::: ARTIKEL :::

Langsung ke konten utama

Yang Salah Bukan Gawai

Gadget (gawai) hanyalah alat, bisa baik bisa buruk.

Yang salah adalah yang memberikan gawai tanpa memahami potensi yang dikandungnya.

Kesalahan pemahaman orang tua pemberi gawai ke anak, setidaknya ada 2;

Pertama, anak diberi gawai supaya orang tua tidak perlu repot.

Anak nangis, dikasih gawai. Orang tua tidak bisa menemani anak bermain, dikasih gawai.
Orang tua ada urusan keluar rumah, anak tidak diajak, dikasih gawai.

Jadi, memberikan gawai ke anak dianggap solusi agar orang tua tidak repot.

Padahal sejatinya, memberikan gawai ke anak justru menjadi tambahan beban komitmen bagi orang tua agar lebih repot, lebih sabar, dan lebih kreatif mendidik anak.

Ibarat ada anak mau main perang2an; antara memberi pedang mainan (risiko rendah) dan pedang beneran (risiko tinggi), kira2 lebih repot mengawasi yang mana?

:::

→ DAFTAR TUGAS:
[1] Sebutkan semua keadaan yang dalam artikel tentang gawai membuat anak diberi gawai.
[2] Jawablah pertanyaan berikut berdasarkan artikel tentang gawai.
(a) Gawai disebut sebagai apa?
(b) Setidaknya berapa kesalahan pemahaman orang tua pemberi gawai ke anak?
(c) Dalam perumpamaan tentang anak yang mau main perang-perangan, pedang mana yang disebut berisiko tinggi?

::: DATA MENTAH :::

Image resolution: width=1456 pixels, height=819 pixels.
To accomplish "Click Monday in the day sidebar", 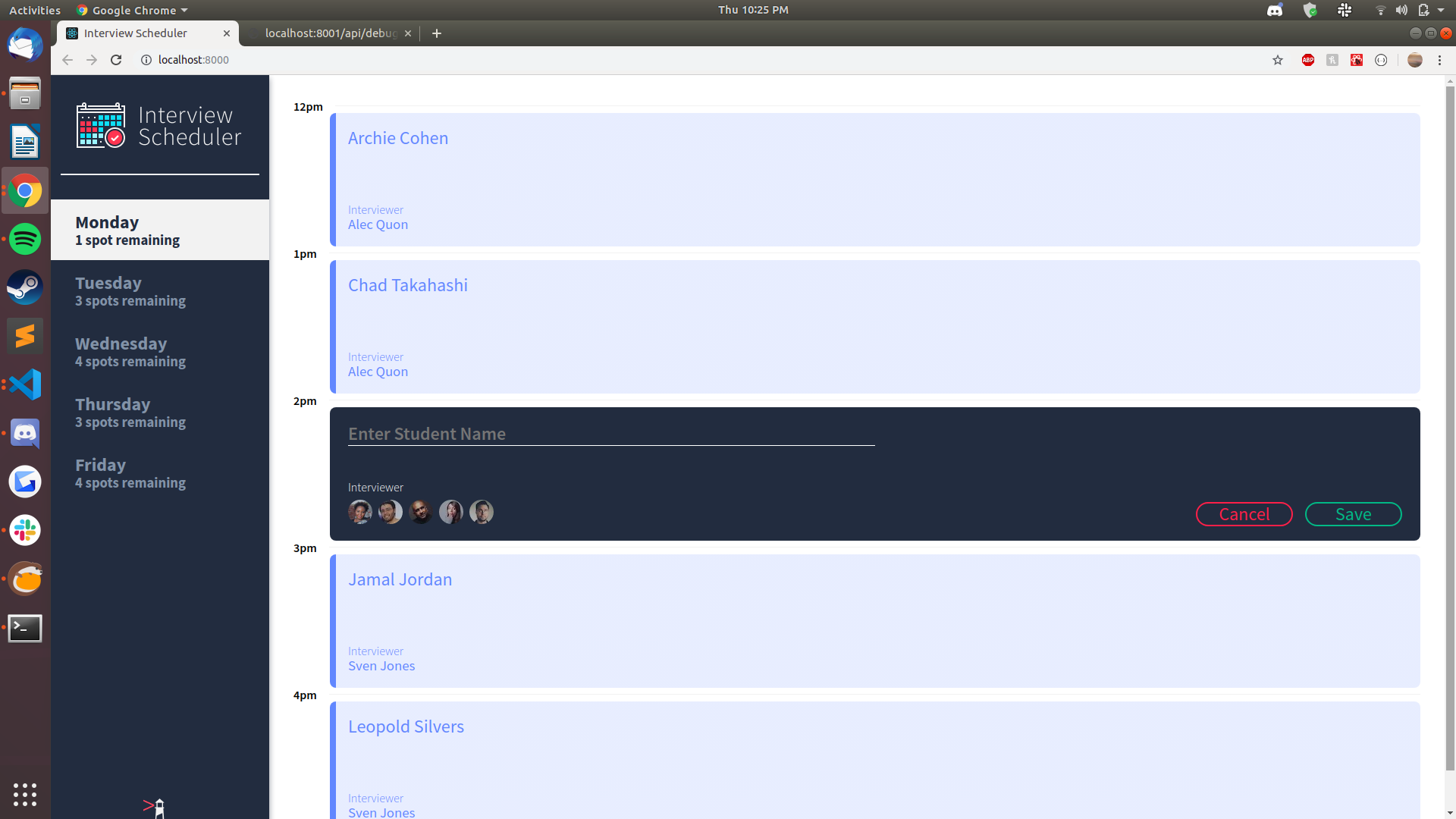I will 160,229.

:::

→ JAWABAN YANG DIHARAPKAN:
[1]
- Anak menangis.
- Orang tua tidak bisa menemani anak bermain.
- Orang tua ada urusan keluar rumah dan anak tidak diajak.

[2]
(a) Hanya alat, yang bisa baik dan bisa buruk.
(b) Setidaknya ada dua.
(c) Pedang beneran.